L’article R312-35 du code de la consommation dispose que les actions en paiement à l’occasion de la défaillance de l’emprunteur dans le cadre d’un crédit à la consommation, doivent être engagées devant le tribunal dans les deux ans de l’événement qui leur a donné naissance à peine de forclusion.
Cet événement est notamment caractérisé par le premier incident de paiement non régularisé.
Lorsque les modalités de règlement des échéances impayées ont fait l’objet d’un réaménagement ou d’un rééchelonnement dans le cadre d’un plan de surendettement, le point de départ du délai de forclusion est le premier incident non régularisé intervenu après l’adoption du plan conventionnel de redressement ou après décision de la commission imposant les mesures de surendettement ou la décision du juge de l’exécution homologuant les mesures de surendettement.
Le délai de forclusion étant un délai de procédure, la règle de computation de l’article 641 du code de procédure civile s’applique, de sorte que le délai expire le jour de la dernière année qui porte le même quantième que le jour de l’évènement qui fait courir le délai.
Le report d’échéances impayées à l’initiative du prêteur est sans effet sur la computation de ce délai. Il en est de même des annulations de retard.
Le tribunal a soulevé la forclusion de l’action diligentée par la S.A. COFIDIS et invité les parties à faire valoir leurs observations.
Au soutien de ses demandes, la S.A. COFIDIS produit un exemplaire de l’offre préalable, le tableau d’amortissement, un historique de compte retraçant l’ensemble des opérations enregistrées depuis la conclusion du contrat jusqu’à la déchéance du terme, une lettre de mise en demeure préalable à la déchéance du terme en date du 20 juin 2024, une lettre prononçant la déchéance du terme en date du 21 octobre 2024, une assignation pour la présente procédure en date du 11 septembre 2025, et un décompte de sa créance.
Il ressort des pièces versées aux débats que le premier incident de paiement non régularisé remonte à la date du 11 mars 2024.
L’action en paiement ayant été introduite par l’acte d’assignation en date du 11 septembre 2025, soit moins de deux ans après l’évènement qui lui a donné naissance, il convient de la déclarer recevable.
Sur le bien fondé de la demande en paiement
Sur la consultation du fichier national des incidents de remboursement des crédits (FICP)
Il résulte de l’article L312-16 du code de la consommation qu’avant de conclure le contrat de crédit, le prêteur vérifie la solvabilité de l’emprunteur à partir d’un nombre suffisant d’informations, y compris des informations fournies par ce dernier à la demande du prêteur, et consulte le fichier national des incidents de remboursement des crédits aux particuliers (FICP), dans les conditions prévues par l’arrêté mentionné à l’article L751-6. La communication d’informations entre le prêteur et la banque de France qui gère le FICP s’effectue soit par procédure de consultation sécurisée internet soit par télétransmission d’un fichier informatique standardisé.
L’article 13 de l’arrêté du 26 octobre 2010 relatif au fichier national des incidents de remboursement des crédits aux particuliers prévoit que les prêteurs doivent conserver les preuves de la consultation du fichier, de son motif et de son résultat sur un support durable et doivent être en mesure de démontrer que les modalités de consultation du fichier et de conservation du résultat des consultations garantissent l’intégrité des informations ainsi collectées. Constitue un support durable tout instrument permettant aux établissements de crédit de stocker des informations constitutives de ces preuves d’une manière telle que ces informations puissent être consultées ultérieurement pendant une période adaptée.

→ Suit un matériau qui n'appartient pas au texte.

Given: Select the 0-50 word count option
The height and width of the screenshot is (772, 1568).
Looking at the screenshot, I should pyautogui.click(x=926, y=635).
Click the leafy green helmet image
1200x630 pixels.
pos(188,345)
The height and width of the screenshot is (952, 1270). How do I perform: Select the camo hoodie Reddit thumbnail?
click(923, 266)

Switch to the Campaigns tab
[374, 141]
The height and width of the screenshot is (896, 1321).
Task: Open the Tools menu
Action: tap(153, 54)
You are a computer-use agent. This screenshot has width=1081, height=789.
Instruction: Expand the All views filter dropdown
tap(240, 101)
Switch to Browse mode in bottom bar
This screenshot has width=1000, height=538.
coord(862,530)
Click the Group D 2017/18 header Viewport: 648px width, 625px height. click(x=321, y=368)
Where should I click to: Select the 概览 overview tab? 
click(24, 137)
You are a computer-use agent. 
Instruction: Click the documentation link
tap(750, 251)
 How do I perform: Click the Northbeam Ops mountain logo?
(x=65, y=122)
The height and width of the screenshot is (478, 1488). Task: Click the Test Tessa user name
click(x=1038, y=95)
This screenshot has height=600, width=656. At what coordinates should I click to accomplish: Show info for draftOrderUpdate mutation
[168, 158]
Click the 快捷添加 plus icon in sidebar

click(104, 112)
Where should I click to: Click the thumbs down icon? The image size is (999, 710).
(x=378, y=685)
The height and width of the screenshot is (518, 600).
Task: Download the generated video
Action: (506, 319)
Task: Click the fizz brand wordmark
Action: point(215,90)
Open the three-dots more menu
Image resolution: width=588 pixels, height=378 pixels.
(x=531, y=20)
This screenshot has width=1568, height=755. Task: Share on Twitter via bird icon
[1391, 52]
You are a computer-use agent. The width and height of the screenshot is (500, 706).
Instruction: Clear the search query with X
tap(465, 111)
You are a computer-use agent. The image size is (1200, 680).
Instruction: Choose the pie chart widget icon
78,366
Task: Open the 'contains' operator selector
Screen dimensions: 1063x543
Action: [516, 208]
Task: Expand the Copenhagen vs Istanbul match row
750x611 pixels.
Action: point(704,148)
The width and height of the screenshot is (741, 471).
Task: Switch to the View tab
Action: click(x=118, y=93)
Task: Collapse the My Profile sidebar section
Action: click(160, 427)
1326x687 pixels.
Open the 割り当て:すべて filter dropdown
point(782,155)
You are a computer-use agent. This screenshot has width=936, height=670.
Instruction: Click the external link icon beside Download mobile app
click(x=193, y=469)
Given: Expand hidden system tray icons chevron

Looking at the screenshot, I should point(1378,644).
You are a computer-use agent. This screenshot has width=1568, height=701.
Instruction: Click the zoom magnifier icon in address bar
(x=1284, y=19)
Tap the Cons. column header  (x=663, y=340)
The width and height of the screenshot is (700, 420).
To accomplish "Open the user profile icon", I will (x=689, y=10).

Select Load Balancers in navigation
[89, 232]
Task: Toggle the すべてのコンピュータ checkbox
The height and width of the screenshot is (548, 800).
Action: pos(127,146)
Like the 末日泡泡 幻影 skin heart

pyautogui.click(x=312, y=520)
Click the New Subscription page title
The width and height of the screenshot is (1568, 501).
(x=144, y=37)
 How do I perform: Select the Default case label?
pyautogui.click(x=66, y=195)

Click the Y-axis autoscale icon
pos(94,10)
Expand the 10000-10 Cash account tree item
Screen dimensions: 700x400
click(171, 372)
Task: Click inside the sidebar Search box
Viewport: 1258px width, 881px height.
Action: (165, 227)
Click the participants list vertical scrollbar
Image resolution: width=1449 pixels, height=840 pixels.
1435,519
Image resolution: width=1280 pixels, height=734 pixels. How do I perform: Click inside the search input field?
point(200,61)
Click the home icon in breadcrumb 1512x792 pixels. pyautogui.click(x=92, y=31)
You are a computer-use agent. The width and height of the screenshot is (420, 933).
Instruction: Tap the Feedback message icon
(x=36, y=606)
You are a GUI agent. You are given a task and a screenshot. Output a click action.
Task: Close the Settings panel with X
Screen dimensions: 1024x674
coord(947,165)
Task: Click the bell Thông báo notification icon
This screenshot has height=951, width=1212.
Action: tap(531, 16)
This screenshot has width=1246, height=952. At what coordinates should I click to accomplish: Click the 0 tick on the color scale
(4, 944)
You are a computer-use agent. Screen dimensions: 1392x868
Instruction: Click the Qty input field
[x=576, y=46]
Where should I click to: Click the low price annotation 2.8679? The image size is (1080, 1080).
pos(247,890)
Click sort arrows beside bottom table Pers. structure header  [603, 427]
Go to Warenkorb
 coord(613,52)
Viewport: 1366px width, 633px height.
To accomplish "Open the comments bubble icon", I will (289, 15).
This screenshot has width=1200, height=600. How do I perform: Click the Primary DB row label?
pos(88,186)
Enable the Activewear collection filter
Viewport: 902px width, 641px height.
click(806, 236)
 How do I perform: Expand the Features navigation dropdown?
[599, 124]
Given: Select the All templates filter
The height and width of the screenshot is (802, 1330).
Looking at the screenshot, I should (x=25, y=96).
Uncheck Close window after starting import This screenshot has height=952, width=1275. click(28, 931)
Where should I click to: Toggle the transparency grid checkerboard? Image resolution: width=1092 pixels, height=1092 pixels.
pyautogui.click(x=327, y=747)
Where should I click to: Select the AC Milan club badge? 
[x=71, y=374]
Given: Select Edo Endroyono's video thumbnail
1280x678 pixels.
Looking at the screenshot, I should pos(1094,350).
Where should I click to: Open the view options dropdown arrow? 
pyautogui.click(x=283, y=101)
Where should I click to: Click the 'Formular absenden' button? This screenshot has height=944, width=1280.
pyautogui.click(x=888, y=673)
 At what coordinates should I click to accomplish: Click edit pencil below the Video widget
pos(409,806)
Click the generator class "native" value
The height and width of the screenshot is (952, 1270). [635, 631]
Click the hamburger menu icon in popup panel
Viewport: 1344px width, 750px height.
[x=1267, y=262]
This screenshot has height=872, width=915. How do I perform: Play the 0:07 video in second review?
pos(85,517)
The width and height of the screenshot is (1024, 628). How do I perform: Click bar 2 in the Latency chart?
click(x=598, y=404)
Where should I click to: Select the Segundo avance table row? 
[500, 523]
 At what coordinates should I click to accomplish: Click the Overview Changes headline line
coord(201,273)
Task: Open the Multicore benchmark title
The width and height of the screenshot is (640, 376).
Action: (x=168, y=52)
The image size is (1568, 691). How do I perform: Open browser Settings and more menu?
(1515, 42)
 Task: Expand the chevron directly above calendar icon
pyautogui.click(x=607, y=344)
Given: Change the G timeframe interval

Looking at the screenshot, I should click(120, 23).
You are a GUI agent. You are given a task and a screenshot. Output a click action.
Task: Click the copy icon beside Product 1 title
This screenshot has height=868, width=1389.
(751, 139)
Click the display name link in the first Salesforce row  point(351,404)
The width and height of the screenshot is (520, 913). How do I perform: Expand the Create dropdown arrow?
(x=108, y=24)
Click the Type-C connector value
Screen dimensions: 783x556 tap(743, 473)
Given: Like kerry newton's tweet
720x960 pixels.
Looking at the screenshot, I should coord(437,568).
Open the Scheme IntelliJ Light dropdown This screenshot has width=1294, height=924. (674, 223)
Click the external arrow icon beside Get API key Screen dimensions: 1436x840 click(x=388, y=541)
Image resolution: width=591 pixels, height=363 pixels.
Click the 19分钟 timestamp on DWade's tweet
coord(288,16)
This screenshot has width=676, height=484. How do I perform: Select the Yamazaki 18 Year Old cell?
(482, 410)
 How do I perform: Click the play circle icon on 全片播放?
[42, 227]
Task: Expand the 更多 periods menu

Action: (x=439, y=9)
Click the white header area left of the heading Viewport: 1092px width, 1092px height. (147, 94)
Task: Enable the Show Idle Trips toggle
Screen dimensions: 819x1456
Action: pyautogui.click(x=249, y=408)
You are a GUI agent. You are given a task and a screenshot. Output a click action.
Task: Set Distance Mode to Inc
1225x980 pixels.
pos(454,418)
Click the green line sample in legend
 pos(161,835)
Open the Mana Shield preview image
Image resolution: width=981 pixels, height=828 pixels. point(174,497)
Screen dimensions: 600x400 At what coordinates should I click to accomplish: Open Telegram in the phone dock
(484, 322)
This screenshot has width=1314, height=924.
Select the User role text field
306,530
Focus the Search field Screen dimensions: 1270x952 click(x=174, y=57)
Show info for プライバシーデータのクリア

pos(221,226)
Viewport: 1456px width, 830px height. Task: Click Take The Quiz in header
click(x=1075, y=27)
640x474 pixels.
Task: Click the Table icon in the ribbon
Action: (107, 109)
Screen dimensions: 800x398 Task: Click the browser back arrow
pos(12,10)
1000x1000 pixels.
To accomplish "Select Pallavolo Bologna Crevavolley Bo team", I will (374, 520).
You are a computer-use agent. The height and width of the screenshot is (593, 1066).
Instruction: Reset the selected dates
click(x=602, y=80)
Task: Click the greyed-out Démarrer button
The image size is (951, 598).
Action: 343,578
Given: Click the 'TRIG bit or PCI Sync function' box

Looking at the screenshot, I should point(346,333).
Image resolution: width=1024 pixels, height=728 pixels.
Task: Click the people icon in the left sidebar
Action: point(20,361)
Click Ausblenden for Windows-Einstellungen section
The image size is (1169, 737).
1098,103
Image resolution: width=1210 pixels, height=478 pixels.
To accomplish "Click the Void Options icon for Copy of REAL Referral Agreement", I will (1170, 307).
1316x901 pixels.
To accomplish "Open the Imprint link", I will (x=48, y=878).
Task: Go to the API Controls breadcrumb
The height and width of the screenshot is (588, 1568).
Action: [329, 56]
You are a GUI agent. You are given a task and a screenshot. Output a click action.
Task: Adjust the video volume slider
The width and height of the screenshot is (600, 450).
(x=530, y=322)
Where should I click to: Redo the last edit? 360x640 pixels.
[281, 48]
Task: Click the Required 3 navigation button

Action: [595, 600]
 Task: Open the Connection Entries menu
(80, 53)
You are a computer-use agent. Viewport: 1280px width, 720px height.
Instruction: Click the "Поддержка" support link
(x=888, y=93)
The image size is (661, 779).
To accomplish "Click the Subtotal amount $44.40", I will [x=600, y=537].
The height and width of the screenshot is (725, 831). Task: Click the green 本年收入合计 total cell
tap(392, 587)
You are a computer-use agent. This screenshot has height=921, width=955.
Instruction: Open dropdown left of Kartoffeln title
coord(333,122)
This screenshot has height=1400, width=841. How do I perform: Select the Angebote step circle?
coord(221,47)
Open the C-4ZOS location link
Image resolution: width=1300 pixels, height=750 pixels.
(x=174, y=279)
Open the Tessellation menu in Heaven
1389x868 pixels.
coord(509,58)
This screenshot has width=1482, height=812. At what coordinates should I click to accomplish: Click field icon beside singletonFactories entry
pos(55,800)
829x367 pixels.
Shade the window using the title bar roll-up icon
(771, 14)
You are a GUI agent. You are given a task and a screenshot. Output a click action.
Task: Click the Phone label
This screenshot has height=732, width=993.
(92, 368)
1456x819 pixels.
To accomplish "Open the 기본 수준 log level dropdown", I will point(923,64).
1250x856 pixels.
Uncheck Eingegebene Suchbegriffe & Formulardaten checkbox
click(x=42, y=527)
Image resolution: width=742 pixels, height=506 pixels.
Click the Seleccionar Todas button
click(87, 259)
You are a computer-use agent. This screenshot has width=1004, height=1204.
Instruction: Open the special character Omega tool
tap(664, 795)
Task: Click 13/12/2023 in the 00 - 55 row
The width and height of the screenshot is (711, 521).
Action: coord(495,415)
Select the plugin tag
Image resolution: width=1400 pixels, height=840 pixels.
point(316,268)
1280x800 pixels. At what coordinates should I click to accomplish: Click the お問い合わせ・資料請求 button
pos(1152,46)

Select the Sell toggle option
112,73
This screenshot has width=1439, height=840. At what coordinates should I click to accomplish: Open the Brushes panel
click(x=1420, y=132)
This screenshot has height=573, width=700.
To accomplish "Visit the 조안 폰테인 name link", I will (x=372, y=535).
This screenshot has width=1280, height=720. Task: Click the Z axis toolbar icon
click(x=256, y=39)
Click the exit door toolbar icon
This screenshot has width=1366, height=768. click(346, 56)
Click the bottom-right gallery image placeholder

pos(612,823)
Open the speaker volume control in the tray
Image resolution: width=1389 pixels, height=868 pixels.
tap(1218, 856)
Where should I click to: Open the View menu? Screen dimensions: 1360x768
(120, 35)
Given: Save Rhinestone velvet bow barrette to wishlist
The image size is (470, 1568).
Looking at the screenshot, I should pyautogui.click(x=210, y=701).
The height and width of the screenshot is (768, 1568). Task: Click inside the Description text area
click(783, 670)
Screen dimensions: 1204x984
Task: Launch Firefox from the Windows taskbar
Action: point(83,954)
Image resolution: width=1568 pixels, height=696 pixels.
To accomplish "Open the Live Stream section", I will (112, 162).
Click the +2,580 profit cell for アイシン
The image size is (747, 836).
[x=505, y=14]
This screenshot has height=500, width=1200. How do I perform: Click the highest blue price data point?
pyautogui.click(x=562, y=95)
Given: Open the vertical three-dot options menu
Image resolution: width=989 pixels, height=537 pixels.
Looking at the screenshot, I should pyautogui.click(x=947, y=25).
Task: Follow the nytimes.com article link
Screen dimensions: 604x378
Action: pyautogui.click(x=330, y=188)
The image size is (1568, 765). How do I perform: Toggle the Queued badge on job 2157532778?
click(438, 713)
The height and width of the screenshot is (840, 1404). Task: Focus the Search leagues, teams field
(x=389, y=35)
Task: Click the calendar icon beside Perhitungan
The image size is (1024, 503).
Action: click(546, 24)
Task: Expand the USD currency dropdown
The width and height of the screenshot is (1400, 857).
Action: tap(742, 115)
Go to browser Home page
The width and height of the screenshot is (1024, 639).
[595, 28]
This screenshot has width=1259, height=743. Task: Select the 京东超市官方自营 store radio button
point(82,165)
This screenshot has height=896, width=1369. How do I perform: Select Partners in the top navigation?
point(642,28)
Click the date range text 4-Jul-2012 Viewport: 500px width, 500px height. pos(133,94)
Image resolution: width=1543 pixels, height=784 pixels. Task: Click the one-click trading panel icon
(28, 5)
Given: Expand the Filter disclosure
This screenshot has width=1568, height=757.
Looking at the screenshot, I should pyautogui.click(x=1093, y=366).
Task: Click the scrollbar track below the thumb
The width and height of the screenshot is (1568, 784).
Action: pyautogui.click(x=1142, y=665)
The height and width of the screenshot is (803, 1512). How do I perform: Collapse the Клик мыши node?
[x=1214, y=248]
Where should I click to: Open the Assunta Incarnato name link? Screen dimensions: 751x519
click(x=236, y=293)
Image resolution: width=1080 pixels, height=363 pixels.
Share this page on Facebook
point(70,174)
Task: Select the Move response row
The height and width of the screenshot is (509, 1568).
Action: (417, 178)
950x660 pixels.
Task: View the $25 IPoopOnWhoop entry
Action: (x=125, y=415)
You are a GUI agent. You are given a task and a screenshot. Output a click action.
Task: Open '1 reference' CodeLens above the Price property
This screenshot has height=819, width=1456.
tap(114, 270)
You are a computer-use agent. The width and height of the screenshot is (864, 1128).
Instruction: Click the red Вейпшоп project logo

En application de l’article 1353 du code civil, il appartient au prêteur de rapporter la preuve de l’existence de cette consultation par production d’une capture d’écran ou de l’envoi et la réception du fichier informatique caractérisant les échanges avec la Banque de France.
L’article L341-2 du code de la consommation dispose que le prêteur qui accorde un crédit sans respecter les obligations fixées aux articles L312-14 et L312-16 est déchu du droit aux intérêts, en totalité ou dans la proportion fixée par le juge.
Destinée à assurer le respect des règles protectrices instaurées par les articles L311-1 et suivants du code de la consommation en faveur de l’ensemble des consommateurs, cette sanction n’est pas subordonnée à l’existence d’un préjudice quelconque ou d’un grief pour l’emprunteur.
En l’espèce, la S.A. COFIDIS produit l’offre préalable de crédit à laquelle est annexée deux fiches de consultation du FICP. La première indique que l’établissement bancaire a effectué une consultation du FICP pour la clé BDF 260289BELON le 06 octobre 2020 à 17h10 53 secondes à laquelle il a été répondu le 06 octobre 2020 à 17h10 55 secondes. La seconde atteste d’une consultation du FICP pour la même clé le 13 octobre 2020 à 10h18 54 secondes et d’une réponse le même jour à 10h18 55 secondes.
Toutefois, ces fiches, renseignées par le seul emprunteur, dont les mentions sont particulièrement imprécises sur le résultat, peuvent soit laisser penser qu’aucune réponse n’a été donnée par le FICP, soit qu’aucun incident n’y figure.
En l’absence de production des justificatifs des résultats de ces consultations, ces documents ne peut suffire à justifier que le prêteur a respecté les prescriptions de l’article L312-16.
Par conséquent, la déchéance du droit aux intérêts conventionnels dès l’origine du contrat sera prononcée.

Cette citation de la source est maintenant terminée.